Task item – How many lines in these records hold the string "list"? Reply with the number alone.

Saved data entries
*** Block opens ***
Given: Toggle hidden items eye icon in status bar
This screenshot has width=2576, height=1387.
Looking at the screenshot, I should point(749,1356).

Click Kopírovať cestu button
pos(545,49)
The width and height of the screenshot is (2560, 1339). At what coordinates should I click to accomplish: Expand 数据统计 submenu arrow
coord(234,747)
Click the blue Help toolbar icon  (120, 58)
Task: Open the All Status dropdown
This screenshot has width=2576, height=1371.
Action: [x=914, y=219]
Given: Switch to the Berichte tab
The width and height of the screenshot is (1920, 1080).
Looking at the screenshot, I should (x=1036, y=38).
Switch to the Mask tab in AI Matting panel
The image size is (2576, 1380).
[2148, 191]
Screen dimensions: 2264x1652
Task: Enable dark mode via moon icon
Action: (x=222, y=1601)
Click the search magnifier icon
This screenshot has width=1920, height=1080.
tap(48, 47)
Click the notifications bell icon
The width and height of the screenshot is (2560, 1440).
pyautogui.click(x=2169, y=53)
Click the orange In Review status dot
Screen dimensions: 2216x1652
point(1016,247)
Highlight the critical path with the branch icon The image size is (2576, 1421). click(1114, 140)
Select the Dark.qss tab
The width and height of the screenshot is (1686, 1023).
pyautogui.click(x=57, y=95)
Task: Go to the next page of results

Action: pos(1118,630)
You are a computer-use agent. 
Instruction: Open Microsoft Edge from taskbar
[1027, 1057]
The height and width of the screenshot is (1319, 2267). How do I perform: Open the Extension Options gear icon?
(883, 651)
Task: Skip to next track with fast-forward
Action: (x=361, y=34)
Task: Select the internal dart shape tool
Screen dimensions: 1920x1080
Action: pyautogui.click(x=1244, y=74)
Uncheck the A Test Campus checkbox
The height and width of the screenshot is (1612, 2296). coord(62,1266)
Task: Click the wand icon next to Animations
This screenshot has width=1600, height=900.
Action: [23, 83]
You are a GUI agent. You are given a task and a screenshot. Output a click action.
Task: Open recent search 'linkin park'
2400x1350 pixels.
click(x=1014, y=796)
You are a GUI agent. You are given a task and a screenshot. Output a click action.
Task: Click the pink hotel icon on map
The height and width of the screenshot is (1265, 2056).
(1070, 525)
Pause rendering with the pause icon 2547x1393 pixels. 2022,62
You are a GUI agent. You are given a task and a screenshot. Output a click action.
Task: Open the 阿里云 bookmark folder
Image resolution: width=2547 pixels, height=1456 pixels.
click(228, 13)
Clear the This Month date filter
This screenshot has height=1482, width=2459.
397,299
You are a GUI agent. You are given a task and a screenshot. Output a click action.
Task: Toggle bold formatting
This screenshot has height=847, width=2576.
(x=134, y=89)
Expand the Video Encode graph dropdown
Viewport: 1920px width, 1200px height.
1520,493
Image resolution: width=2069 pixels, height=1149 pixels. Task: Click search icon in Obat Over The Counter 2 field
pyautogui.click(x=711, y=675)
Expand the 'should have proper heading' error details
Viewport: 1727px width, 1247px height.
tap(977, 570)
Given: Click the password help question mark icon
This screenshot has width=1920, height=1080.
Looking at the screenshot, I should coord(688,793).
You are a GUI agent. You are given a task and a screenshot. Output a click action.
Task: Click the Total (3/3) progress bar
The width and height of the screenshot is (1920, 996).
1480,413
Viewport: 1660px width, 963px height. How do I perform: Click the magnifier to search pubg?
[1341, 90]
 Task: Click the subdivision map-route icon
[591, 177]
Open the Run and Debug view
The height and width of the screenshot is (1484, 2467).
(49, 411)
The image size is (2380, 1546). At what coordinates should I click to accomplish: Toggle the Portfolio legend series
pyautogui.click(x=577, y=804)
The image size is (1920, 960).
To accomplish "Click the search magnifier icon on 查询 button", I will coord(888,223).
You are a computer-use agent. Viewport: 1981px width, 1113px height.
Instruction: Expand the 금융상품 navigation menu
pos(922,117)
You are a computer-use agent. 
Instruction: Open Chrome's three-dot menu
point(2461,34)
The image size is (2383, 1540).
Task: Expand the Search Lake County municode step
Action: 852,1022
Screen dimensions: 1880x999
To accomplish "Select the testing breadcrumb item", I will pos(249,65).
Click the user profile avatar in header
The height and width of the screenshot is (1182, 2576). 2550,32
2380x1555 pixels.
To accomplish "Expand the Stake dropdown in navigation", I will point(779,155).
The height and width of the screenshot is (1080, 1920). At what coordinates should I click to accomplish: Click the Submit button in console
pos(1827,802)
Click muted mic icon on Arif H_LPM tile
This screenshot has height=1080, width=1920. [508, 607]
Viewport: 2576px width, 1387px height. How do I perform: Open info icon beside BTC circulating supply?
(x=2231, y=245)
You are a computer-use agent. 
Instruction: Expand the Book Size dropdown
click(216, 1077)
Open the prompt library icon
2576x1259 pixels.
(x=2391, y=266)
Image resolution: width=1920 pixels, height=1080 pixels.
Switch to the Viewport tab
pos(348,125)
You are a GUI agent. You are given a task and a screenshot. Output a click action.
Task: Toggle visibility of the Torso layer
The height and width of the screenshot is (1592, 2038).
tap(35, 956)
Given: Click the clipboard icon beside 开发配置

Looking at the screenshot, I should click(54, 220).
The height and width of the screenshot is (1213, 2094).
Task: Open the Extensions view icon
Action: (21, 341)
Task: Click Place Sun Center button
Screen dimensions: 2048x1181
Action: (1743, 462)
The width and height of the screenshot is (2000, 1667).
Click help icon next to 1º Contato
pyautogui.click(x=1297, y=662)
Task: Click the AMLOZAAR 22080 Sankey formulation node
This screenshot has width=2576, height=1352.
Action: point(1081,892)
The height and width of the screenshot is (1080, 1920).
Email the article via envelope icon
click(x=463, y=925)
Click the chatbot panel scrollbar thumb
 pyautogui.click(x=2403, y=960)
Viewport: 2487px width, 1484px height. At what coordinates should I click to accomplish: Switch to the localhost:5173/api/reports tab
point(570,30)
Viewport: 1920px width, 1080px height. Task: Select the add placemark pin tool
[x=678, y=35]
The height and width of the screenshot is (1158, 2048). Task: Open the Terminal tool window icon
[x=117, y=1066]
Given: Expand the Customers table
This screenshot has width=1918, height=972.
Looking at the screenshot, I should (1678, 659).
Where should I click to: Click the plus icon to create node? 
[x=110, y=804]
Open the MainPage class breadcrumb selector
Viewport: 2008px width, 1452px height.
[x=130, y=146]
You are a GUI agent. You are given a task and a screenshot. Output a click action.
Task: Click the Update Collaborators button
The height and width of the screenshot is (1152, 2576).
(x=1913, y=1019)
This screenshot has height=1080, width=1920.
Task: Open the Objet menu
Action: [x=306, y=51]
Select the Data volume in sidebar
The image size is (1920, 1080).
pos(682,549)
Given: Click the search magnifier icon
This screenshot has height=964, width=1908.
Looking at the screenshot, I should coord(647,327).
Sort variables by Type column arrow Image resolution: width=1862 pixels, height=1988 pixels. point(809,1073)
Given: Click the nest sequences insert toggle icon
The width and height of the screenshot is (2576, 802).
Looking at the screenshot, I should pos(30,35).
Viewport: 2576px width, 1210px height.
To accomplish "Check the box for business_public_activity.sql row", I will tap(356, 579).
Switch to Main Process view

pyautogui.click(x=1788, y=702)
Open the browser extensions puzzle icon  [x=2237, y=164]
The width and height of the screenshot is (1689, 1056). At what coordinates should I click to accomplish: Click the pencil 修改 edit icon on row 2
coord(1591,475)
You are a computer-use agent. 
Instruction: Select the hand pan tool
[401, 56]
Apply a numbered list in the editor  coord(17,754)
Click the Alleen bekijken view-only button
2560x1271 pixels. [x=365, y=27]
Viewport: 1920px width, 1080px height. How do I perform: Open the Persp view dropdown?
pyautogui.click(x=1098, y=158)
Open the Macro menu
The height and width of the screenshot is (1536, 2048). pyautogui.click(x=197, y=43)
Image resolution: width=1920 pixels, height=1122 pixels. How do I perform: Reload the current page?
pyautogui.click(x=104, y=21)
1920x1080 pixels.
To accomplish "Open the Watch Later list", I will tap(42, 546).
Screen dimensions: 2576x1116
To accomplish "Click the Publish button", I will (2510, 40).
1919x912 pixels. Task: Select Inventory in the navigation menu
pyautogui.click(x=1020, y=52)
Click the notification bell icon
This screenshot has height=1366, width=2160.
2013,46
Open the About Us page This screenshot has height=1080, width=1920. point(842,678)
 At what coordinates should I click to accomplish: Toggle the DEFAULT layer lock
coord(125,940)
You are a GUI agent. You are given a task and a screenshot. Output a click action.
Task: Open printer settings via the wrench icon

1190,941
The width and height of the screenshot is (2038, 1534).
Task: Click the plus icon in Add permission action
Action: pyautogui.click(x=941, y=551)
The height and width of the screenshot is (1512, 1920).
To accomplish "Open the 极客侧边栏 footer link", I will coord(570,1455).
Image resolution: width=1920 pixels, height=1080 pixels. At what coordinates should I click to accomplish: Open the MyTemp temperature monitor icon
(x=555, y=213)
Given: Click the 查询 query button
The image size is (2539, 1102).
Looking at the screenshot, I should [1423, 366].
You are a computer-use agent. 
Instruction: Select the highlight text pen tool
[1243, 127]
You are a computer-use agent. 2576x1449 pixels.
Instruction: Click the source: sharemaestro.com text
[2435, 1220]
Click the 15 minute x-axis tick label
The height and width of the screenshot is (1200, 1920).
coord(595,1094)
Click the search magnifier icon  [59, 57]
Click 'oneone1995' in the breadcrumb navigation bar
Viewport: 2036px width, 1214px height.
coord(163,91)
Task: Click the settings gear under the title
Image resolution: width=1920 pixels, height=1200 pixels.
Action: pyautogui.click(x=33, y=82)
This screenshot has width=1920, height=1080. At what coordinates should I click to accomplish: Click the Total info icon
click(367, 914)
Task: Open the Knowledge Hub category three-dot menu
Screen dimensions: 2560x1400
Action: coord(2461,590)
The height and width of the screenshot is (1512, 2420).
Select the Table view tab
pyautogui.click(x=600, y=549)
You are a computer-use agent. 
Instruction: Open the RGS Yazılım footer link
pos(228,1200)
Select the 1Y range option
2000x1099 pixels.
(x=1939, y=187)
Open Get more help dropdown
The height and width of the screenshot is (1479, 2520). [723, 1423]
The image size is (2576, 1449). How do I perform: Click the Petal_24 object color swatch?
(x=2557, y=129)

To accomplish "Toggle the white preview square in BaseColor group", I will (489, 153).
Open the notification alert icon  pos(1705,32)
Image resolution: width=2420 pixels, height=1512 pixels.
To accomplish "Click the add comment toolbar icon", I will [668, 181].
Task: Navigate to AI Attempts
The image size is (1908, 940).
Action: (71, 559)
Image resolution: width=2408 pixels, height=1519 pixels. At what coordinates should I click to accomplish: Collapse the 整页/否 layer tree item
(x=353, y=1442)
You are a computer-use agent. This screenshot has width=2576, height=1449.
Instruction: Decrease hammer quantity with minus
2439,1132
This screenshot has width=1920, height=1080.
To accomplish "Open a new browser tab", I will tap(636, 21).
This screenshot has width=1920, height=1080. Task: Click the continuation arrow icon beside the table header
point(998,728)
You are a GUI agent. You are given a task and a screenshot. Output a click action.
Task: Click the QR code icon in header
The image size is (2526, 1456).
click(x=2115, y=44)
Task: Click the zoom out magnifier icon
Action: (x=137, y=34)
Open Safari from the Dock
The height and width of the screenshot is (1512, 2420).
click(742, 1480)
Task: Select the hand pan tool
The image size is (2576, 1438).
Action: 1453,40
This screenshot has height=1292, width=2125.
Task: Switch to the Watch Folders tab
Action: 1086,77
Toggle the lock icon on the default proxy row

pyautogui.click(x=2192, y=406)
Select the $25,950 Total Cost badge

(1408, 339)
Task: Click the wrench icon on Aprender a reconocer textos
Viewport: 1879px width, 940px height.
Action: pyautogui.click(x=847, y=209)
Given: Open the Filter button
*** Block closes ***
Output of the exercise – 2